> _Exercise details_
The answer must consist solely of the lines below starting at the one containing "You are a computer-use agent. The width" and ending at the one containing "Task: Activate the Pictometry tool", repeated exactly, with both ends included and all pictures omitted.

> _Records supplied_

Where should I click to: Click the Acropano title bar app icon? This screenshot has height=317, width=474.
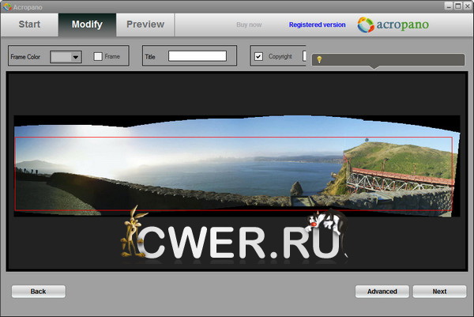point(6,6)
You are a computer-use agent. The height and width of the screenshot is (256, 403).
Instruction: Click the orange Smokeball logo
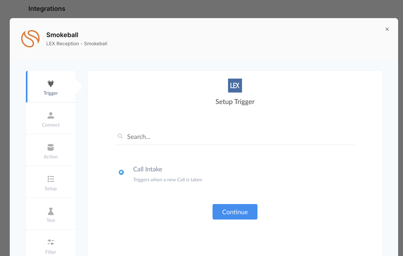point(31,38)
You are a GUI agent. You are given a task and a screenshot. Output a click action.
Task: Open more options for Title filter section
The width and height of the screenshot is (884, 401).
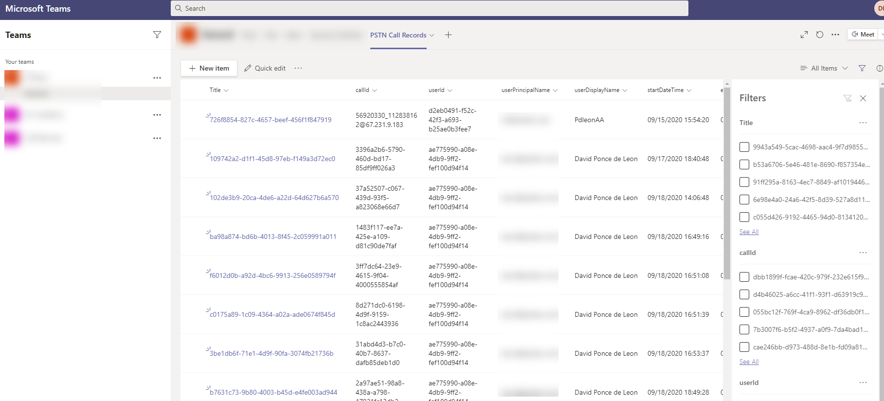(x=863, y=123)
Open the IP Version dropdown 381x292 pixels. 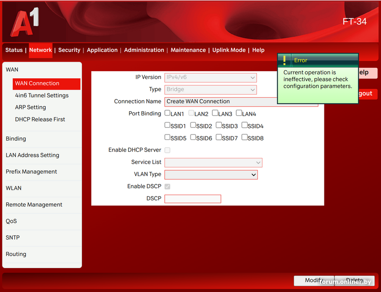(210, 77)
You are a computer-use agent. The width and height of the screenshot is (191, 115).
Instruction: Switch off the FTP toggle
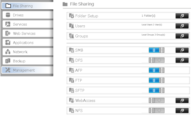coord(157,80)
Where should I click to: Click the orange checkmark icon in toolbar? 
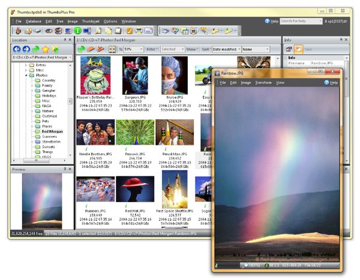(x=130, y=31)
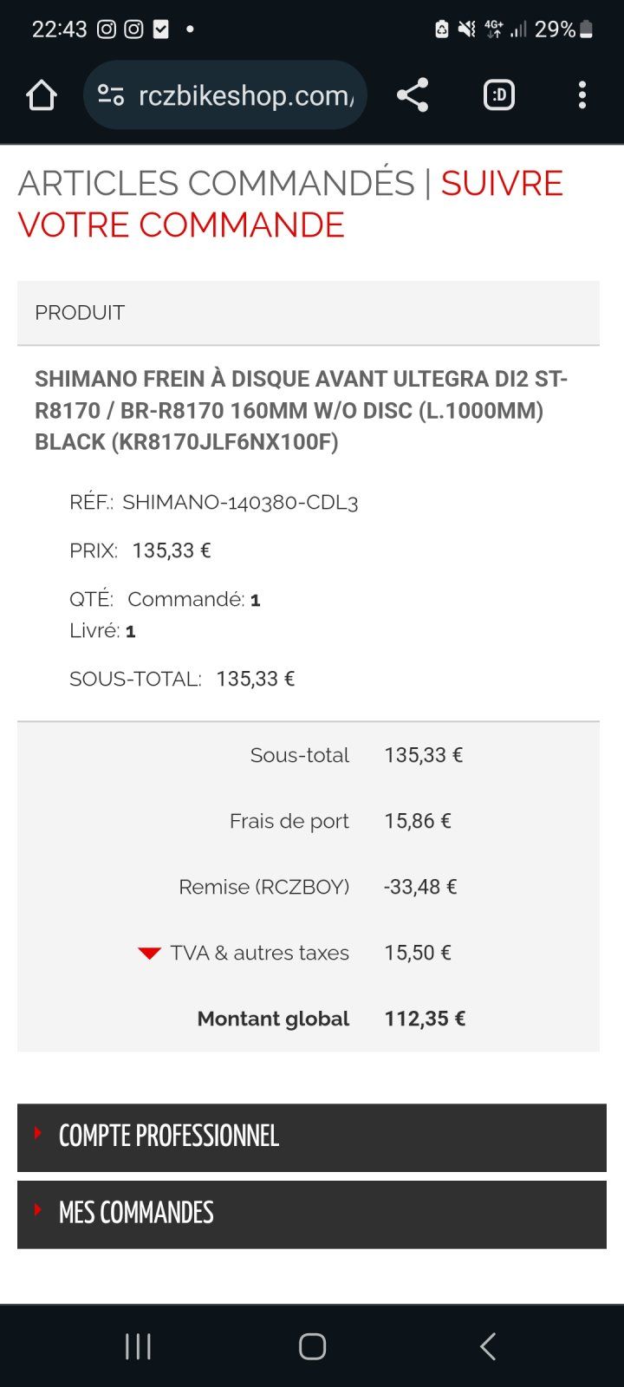
Task: Tap the battery percentage in status bar
Action: [555, 29]
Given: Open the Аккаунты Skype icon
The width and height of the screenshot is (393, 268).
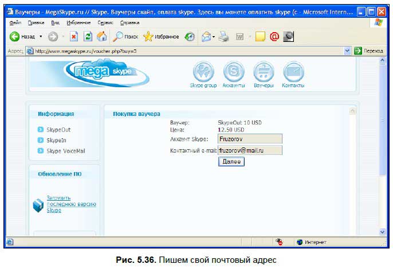Looking at the screenshot, I should [x=233, y=72].
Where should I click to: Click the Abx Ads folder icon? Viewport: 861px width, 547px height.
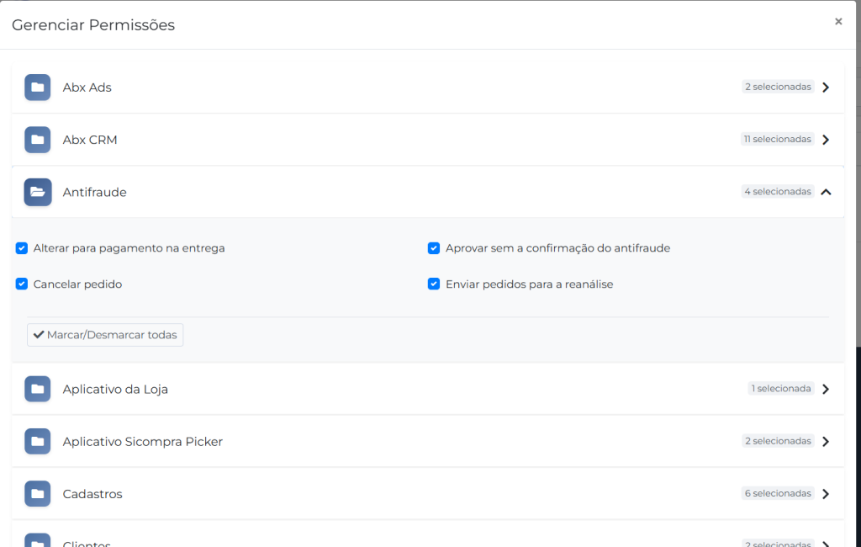pyautogui.click(x=37, y=88)
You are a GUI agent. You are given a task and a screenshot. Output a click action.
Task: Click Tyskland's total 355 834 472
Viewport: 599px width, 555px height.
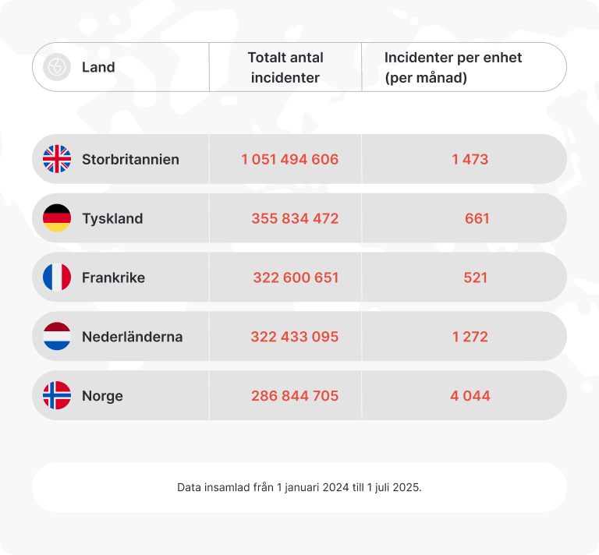click(295, 218)
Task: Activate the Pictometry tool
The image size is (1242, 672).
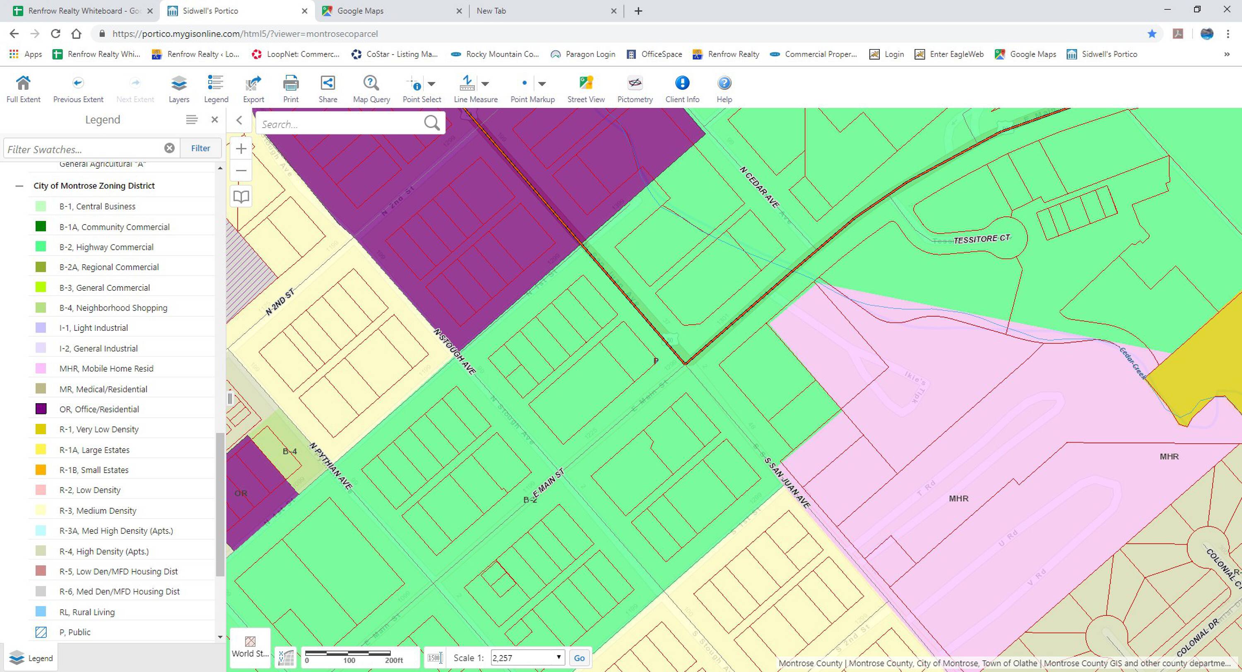Action: click(x=635, y=89)
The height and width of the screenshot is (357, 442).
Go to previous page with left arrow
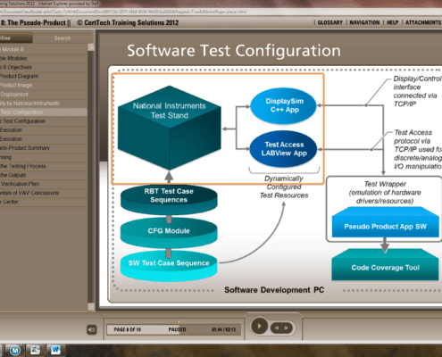pos(277,328)

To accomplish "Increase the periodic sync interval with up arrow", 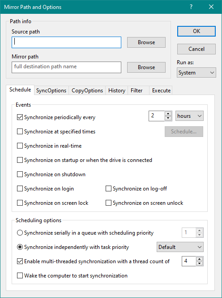I will tap(168, 114).
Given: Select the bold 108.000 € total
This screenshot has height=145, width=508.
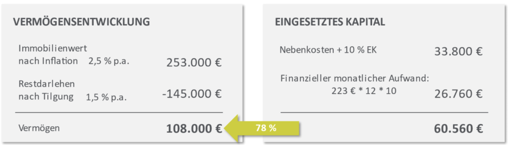Looking at the screenshot, I should point(194,129).
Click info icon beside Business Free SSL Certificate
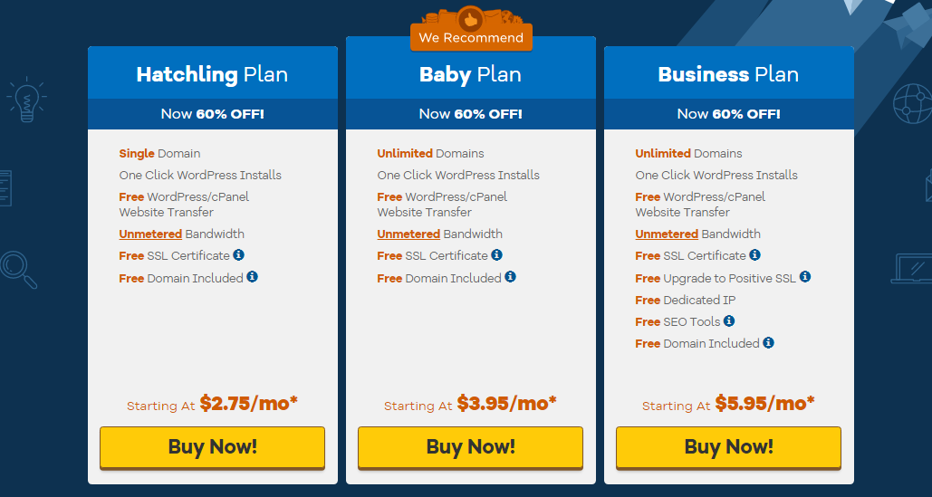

> _Result below_
You are a computer-use agent. The width and height of the screenshot is (191, 115).
Instruction: Switch off the FTP toggle
coord(157,80)
Where should I click to: Click the orange checkmark icon in toolbar? 
(x=130, y=31)
Task: Tap the battery percentage in status bar
Action: [555, 29]
Given: Open the Аккаунты Skype icon
The width and height of the screenshot is (393, 268).
Looking at the screenshot, I should [x=233, y=72].
Where should I click to: Click the Abx Ads folder icon? Viewport: 861px width, 547px height.
pyautogui.click(x=37, y=88)
You are a GUI agent. You are given a task and a screenshot. Output a click action.
Task: Click Tyskland's total 355 834 472
Viewport: 599px width, 555px height.
click(295, 218)
Task: Activate the Pictometry tool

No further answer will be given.